Exercise goal:
Nothing but the records beneath, reproduced exactly, should appear in the answer.

Input:
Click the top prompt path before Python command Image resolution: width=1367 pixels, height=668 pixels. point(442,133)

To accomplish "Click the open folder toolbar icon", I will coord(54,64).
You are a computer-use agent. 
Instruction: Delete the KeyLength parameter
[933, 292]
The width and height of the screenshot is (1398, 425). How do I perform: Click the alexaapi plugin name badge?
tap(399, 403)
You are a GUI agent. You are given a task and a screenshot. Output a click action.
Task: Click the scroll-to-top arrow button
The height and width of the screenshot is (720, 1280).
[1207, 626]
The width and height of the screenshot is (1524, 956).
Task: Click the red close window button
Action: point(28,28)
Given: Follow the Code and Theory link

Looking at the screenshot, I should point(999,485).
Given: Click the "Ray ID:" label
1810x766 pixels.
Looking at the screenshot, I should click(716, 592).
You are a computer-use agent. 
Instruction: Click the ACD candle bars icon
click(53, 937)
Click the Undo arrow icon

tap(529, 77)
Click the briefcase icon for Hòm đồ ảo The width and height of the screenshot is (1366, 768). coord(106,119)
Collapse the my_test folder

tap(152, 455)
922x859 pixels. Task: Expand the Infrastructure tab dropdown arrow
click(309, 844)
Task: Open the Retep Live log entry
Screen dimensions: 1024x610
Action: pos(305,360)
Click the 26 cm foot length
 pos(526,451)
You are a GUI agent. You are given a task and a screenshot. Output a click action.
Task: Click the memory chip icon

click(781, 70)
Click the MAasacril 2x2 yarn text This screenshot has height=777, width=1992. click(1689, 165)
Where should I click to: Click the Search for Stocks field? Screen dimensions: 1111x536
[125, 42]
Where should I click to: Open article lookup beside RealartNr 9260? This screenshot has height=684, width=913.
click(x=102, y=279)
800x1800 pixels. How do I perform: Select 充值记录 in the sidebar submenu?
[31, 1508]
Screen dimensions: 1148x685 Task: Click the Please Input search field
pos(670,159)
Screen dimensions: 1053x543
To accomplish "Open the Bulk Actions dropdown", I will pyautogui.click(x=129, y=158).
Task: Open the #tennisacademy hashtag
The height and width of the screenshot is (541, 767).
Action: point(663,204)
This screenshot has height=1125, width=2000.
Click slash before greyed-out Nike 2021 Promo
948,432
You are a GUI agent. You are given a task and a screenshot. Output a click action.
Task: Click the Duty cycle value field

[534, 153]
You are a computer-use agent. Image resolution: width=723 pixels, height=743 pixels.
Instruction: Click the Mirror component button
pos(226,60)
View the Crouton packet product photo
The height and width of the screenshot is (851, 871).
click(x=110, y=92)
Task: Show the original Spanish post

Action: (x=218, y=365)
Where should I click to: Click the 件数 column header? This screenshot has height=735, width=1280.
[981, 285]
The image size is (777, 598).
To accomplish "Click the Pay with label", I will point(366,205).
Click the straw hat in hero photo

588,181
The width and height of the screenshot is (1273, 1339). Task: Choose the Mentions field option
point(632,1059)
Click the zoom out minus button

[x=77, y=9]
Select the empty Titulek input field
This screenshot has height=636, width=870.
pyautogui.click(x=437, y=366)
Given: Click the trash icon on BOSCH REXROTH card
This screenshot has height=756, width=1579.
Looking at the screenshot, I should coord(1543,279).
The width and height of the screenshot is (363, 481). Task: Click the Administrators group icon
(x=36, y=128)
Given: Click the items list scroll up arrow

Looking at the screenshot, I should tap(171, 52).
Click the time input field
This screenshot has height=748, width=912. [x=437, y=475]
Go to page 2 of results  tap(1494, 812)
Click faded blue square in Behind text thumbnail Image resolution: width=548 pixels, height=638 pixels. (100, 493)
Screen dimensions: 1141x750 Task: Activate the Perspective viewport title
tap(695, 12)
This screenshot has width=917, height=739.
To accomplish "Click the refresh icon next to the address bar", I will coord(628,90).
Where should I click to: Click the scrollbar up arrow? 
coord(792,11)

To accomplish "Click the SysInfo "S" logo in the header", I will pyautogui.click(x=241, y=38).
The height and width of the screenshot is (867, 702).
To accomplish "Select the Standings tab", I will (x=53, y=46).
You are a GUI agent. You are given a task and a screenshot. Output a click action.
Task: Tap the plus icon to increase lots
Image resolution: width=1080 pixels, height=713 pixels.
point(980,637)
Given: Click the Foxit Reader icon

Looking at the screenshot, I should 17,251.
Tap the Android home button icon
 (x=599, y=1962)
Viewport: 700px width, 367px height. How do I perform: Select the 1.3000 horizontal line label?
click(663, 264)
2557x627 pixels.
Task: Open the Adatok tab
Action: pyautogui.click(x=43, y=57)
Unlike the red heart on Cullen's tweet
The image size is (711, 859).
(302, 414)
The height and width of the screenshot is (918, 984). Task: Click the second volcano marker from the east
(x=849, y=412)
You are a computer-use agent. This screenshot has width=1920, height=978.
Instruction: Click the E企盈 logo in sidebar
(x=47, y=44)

Written answer:
Click the top prompt path before Python command Image resolution: width=1367 pixels, height=668 pixels. point(442,133)

To accomplish "Click the open folder toolbar icon", I will coord(54,64).
You are a computer-use agent. 
Instruction: Delete the KeyLength parameter
[933, 292]
The width and height of the screenshot is (1398, 425). How do I perform: Click the alexaapi plugin name badge?
tap(399, 403)
You are a GUI agent. You are given a task and a screenshot. Output a click action.
Task: Click the scroll-to-top arrow button
The height and width of the screenshot is (720, 1280).
[1207, 626]
The width and height of the screenshot is (1524, 956).
Task: Click the red close window button
Action: point(28,28)
Given: Follow the Code and Theory link

Looking at the screenshot, I should point(999,485).
Given: Click the "Ray ID:" label
1810x766 pixels.
Looking at the screenshot, I should click(716, 592).
You are a computer-use agent. 
Instruction: Click the ACD candle bars icon
click(53, 937)
Click the Undo arrow icon

tap(529, 77)
Click the briefcase icon for Hòm đồ ảo The width and height of the screenshot is (1366, 768). coord(106,119)
Collapse the my_test folder

tap(152, 455)
922x859 pixels. Task: Expand the Infrastructure tab dropdown arrow
click(309, 844)
Task: Open the Retep Live log entry
Screen dimensions: 1024x610
Action: pos(305,360)
Click the 26 cm foot length
 pos(526,451)
You are a GUI agent. You are given a task and a screenshot. Output a click action.
Task: Click the memory chip icon

click(781, 70)
Click the MAasacril 2x2 yarn text This screenshot has height=777, width=1992. click(1689, 165)
Where should I click to: Click the Search for Stocks field? Screen dimensions: 1111x536
[125, 42]
Where should I click to: Open article lookup beside RealartNr 9260? This screenshot has height=684, width=913.
click(x=102, y=279)
800x1800 pixels. How do I perform: Select 充值记录 in the sidebar submenu?
[31, 1508]
Screen dimensions: 1148x685 Task: Click the Please Input search field
pos(670,159)
Screen dimensions: 1053x543
To accomplish "Open the Bulk Actions dropdown", I will pyautogui.click(x=129, y=158).
Task: Open the #tennisacademy hashtag
The height and width of the screenshot is (541, 767).
Action: point(663,204)
This screenshot has height=1125, width=2000.
Click slash before greyed-out Nike 2021 Promo
948,432
You are a GUI agent. You are given a task and a screenshot. Output a click action.
Task: Click the Duty cycle value field

[534, 153]
You are a computer-use agent. Image resolution: width=723 pixels, height=743 pixels.
Instruction: Click the Mirror component button
pos(226,60)
View the Crouton packet product photo
The height and width of the screenshot is (851, 871).
click(x=110, y=92)
Task: Show the original Spanish post

Action: (x=218, y=365)
Where should I click to: Click the 件数 column header? This screenshot has height=735, width=1280.
[981, 285]
The image size is (777, 598).
To accomplish "Click the Pay with label", I will point(366,205).
Click the straw hat in hero photo

588,181
The width and height of the screenshot is (1273, 1339). Task: Choose the Mentions field option
point(632,1059)
Click the zoom out minus button

[x=77, y=9]
Select the empty Titulek input field
This screenshot has height=636, width=870.
pyautogui.click(x=437, y=366)
Given: Click the trash icon on BOSCH REXROTH card
This screenshot has height=756, width=1579.
Looking at the screenshot, I should coord(1543,279).
The width and height of the screenshot is (363, 481). Task: Click the Administrators group icon
(x=36, y=128)
Given: Click the items list scroll up arrow

Looking at the screenshot, I should tap(171, 52).
Click the time input field
This screenshot has height=748, width=912. [x=437, y=475]
Go to page 2 of results  tap(1494, 812)
Click faded blue square in Behind text thumbnail Image resolution: width=548 pixels, height=638 pixels. (100, 493)
Screen dimensions: 1141x750 Task: Activate the Perspective viewport title
tap(695, 12)
This screenshot has width=917, height=739.
To accomplish "Click the refresh icon next to the address bar", I will coord(628,90).
Where should I click to: Click the scrollbar up arrow? 
coord(792,11)

To accomplish "Click the SysInfo "S" logo in the header", I will pyautogui.click(x=241, y=38).
The height and width of the screenshot is (867, 702).
To accomplish "Select the Standings tab", I will (x=53, y=46).
You are a GUI agent. You are given a task and a screenshot. Output a click action.
Task: Tap the plus icon to increase lots
Image resolution: width=1080 pixels, height=713 pixels.
point(980,637)
Given: Click the Foxit Reader icon

Looking at the screenshot, I should 17,251.
Tap the Android home button icon
 (x=599, y=1962)
Viewport: 700px width, 367px height. How do I perform: Select the 1.3000 horizontal line label?
click(663, 264)
2557x627 pixels.
Task: Open the Adatok tab
Action: pyautogui.click(x=43, y=57)
Unlike the red heart on Cullen's tweet
The image size is (711, 859).
(302, 414)
The height and width of the screenshot is (918, 984). Task: Click the second volcano marker from the east
(x=849, y=412)
You are a computer-use agent. This screenshot has width=1920, height=978.
Instruction: Click the E企盈 logo in sidebar
(x=47, y=44)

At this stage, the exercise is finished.